_WORK TASK_: Would you please print exactly the lines that run from the one with "Uncheck the 'Входящие вызовы' metric" to the last line of the data, both included, without any pictures?

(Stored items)

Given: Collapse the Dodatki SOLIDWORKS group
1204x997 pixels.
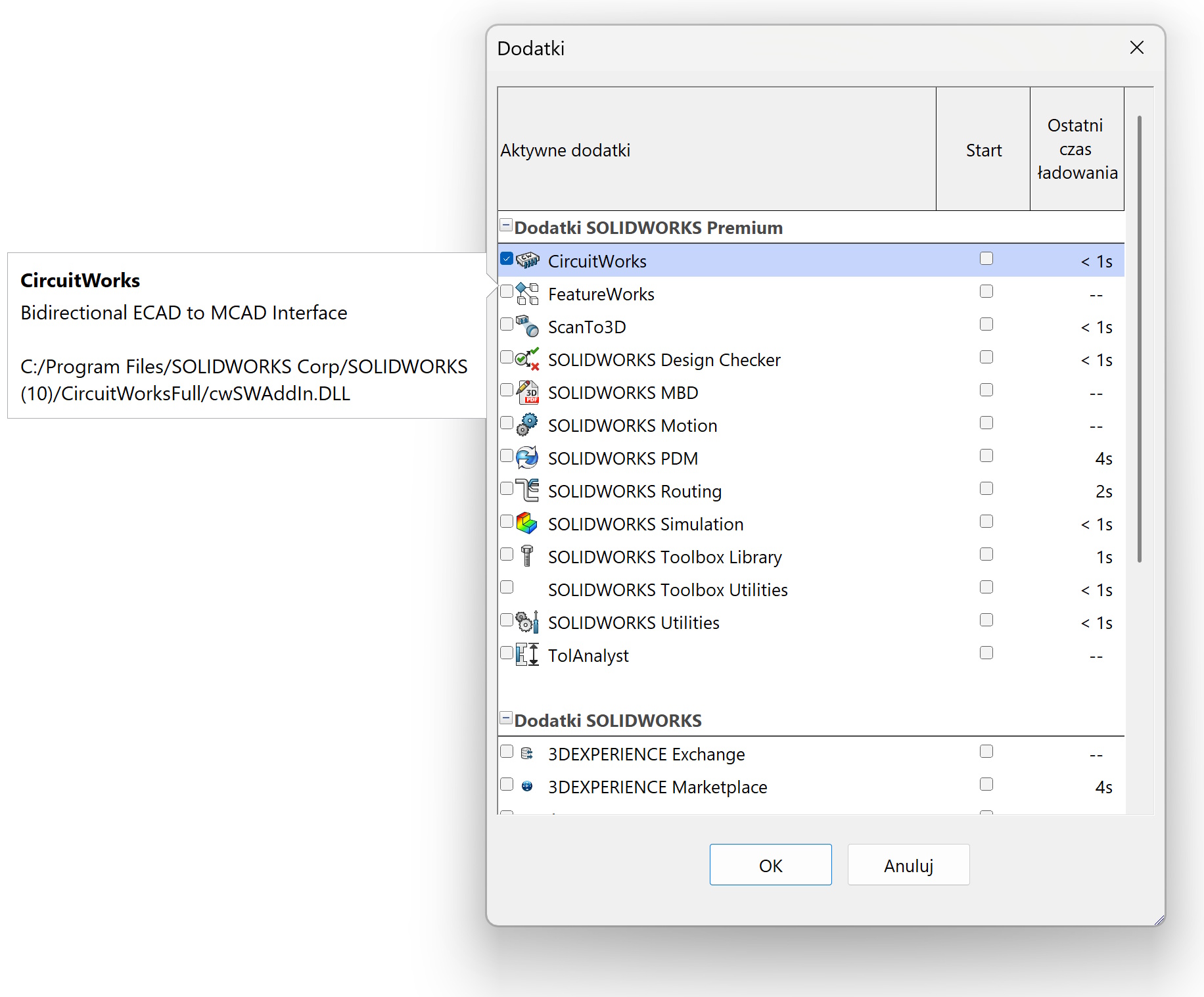Looking at the screenshot, I should point(506,718).
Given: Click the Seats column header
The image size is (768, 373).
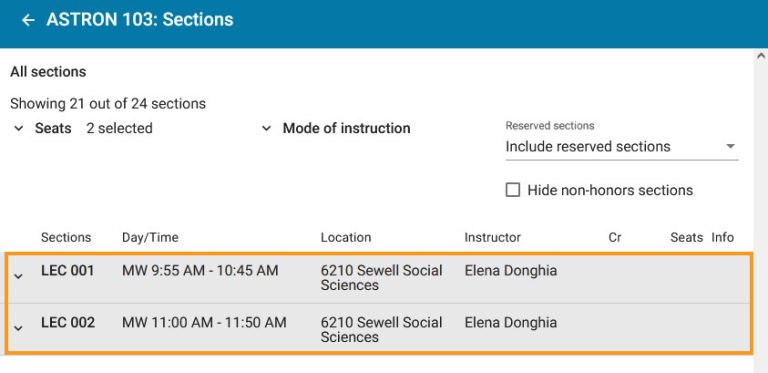Looking at the screenshot, I should [687, 237].
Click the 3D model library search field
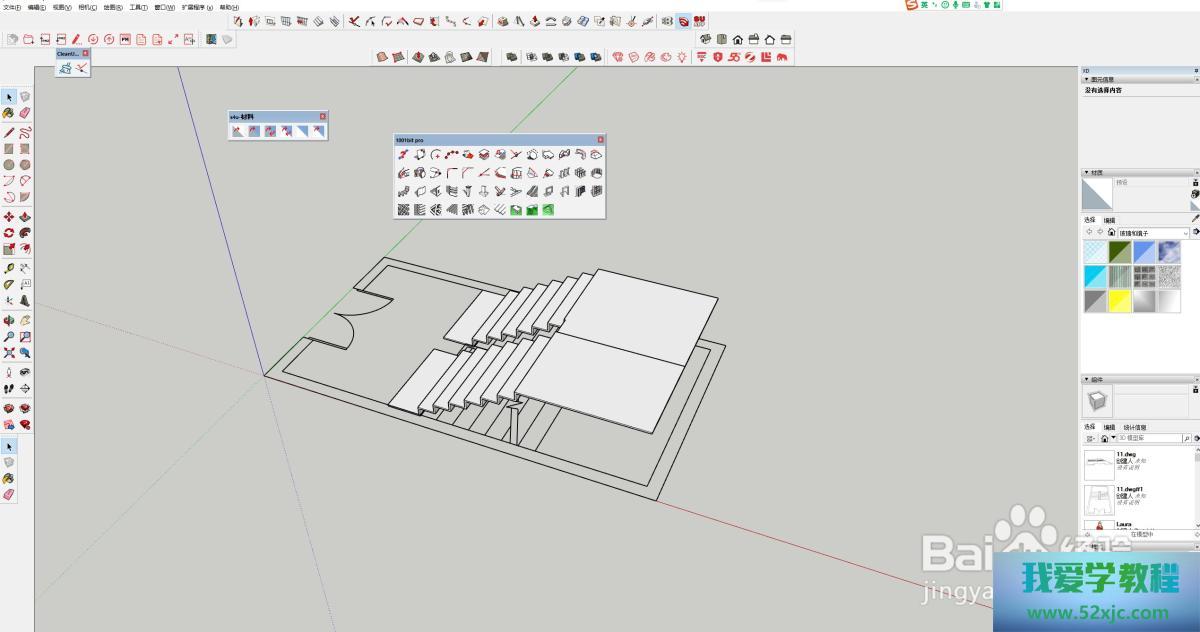The image size is (1200, 632). [x=1150, y=438]
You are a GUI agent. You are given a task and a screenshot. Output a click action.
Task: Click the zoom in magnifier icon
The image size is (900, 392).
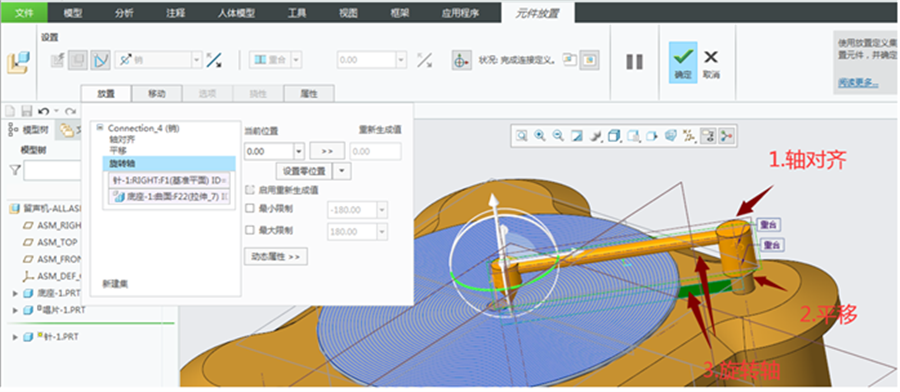pos(540,135)
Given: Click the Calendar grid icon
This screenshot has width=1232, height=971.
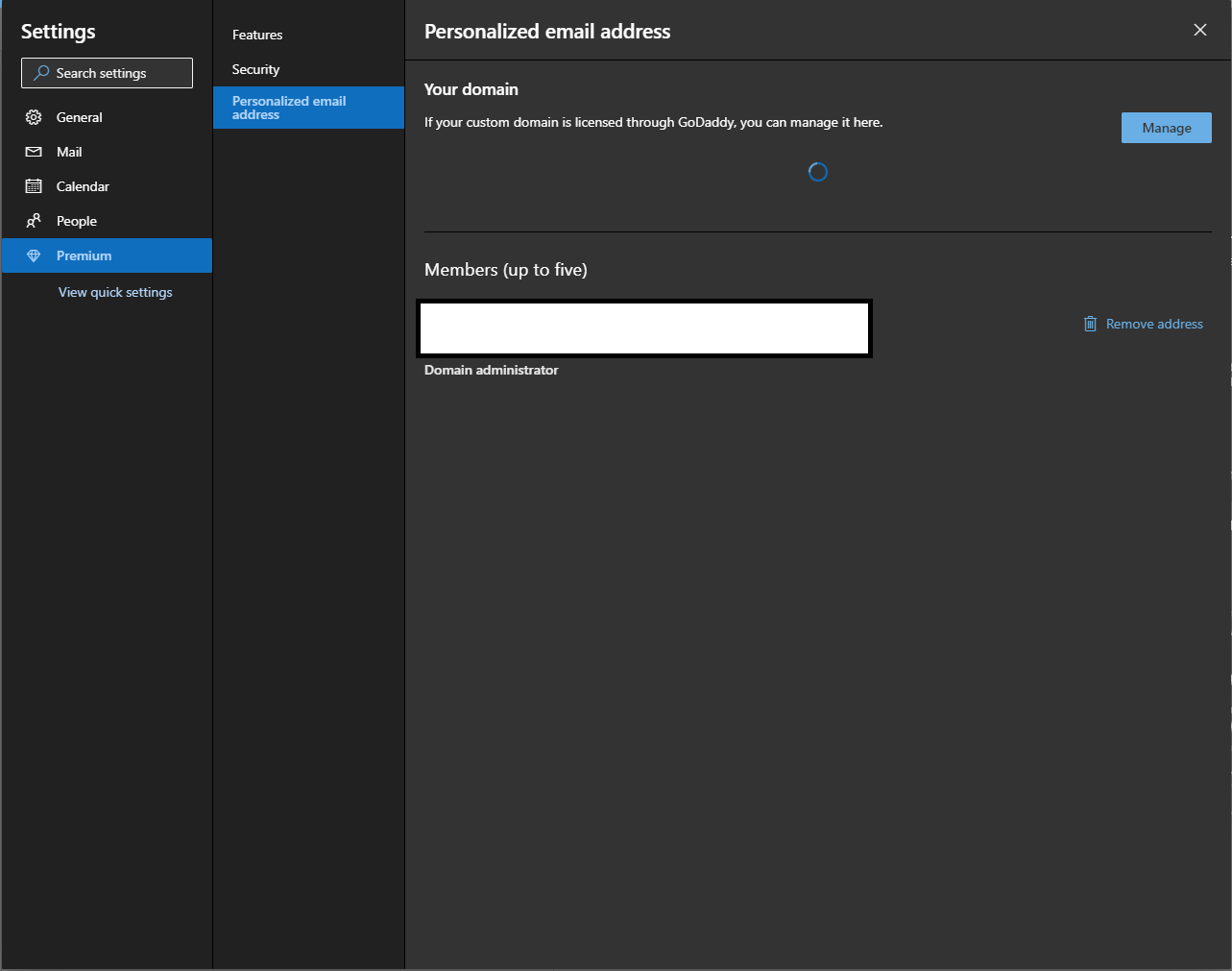Looking at the screenshot, I should [34, 186].
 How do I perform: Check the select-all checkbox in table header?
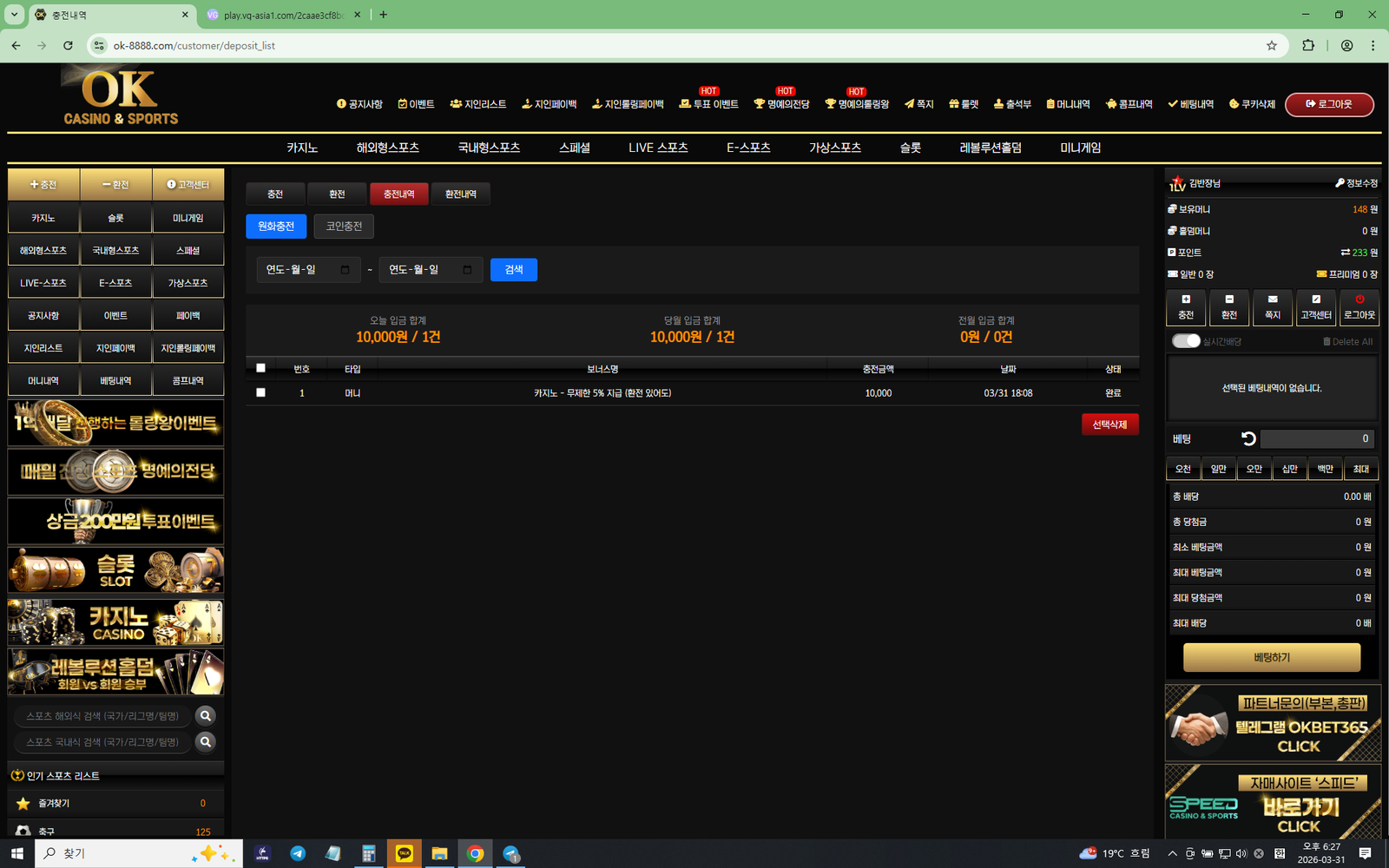(260, 368)

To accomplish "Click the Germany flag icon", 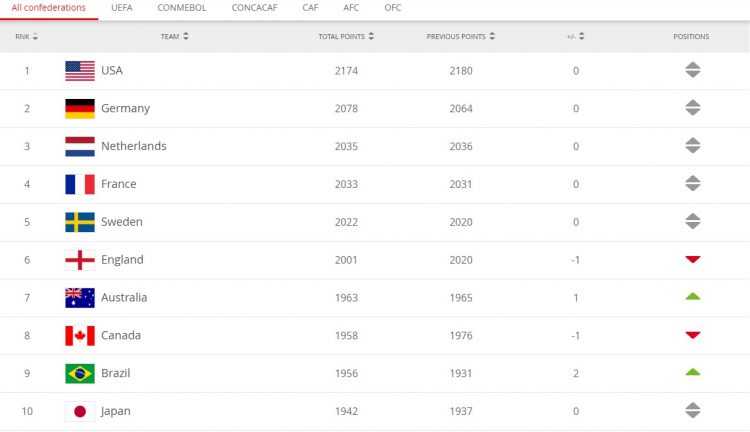I will click(80, 108).
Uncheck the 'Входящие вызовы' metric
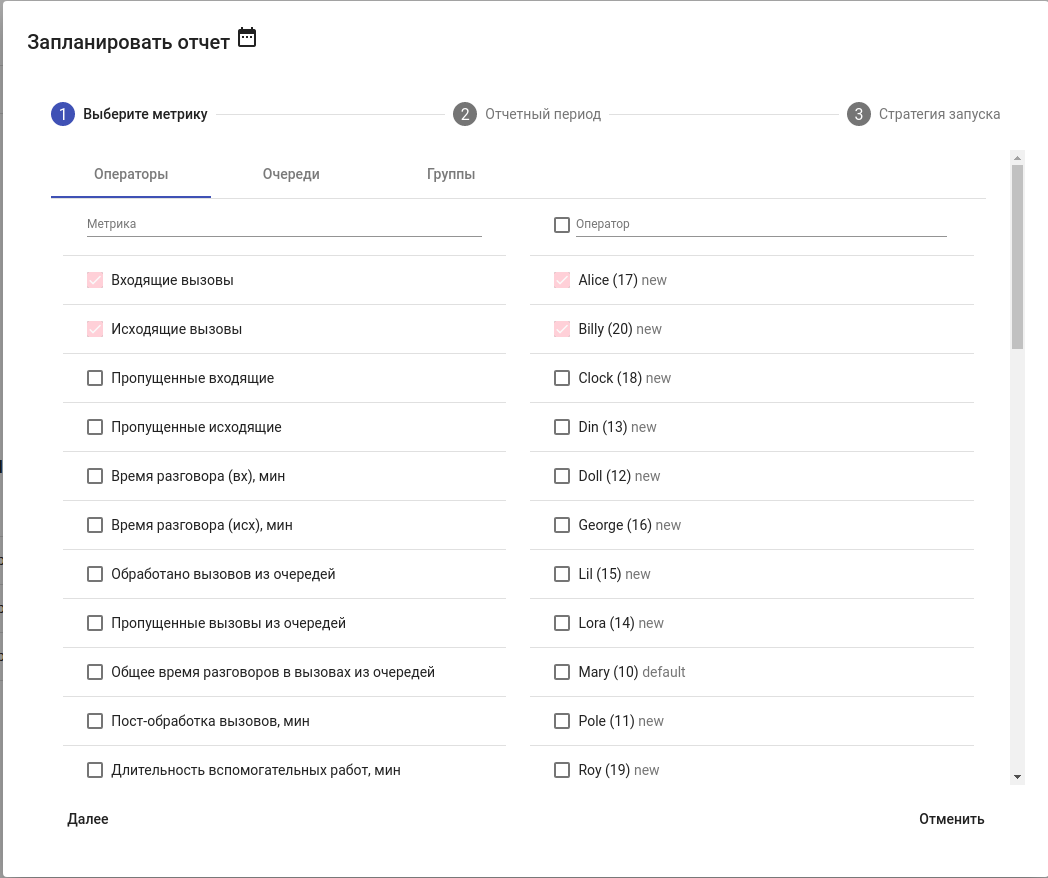The height and width of the screenshot is (878, 1048). point(95,280)
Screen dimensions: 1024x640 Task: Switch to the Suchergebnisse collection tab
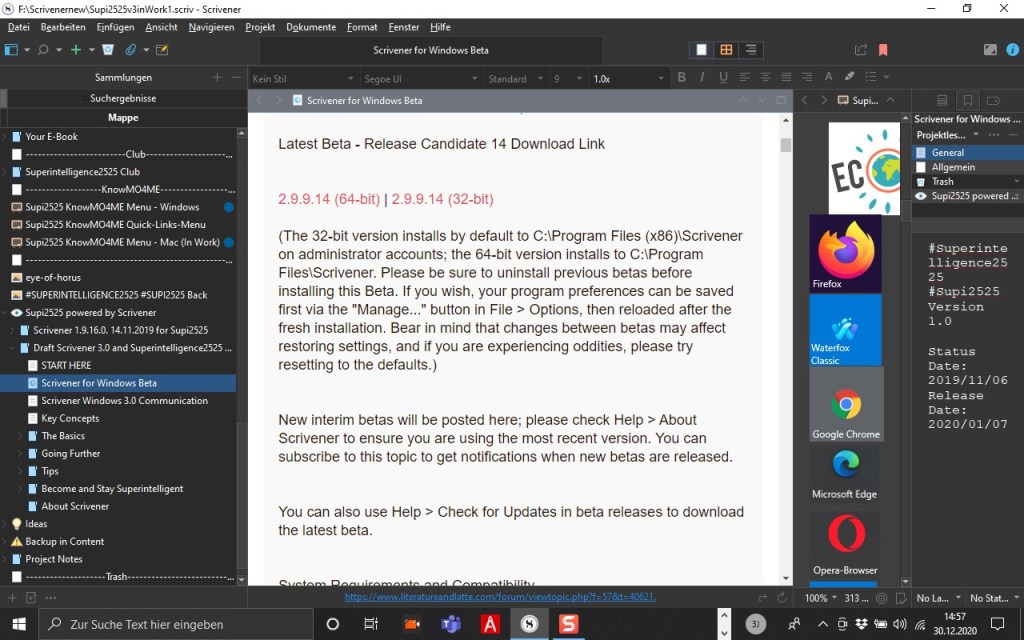(123, 98)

_FINAL ANSWER_:
Uncheck the 'Входящие вызовы' metric
The height and width of the screenshot is (878, 1048). point(95,280)
Screen dimensions: 1024x640 Task: Switch to the Suchergebnisse collection tab
(123, 98)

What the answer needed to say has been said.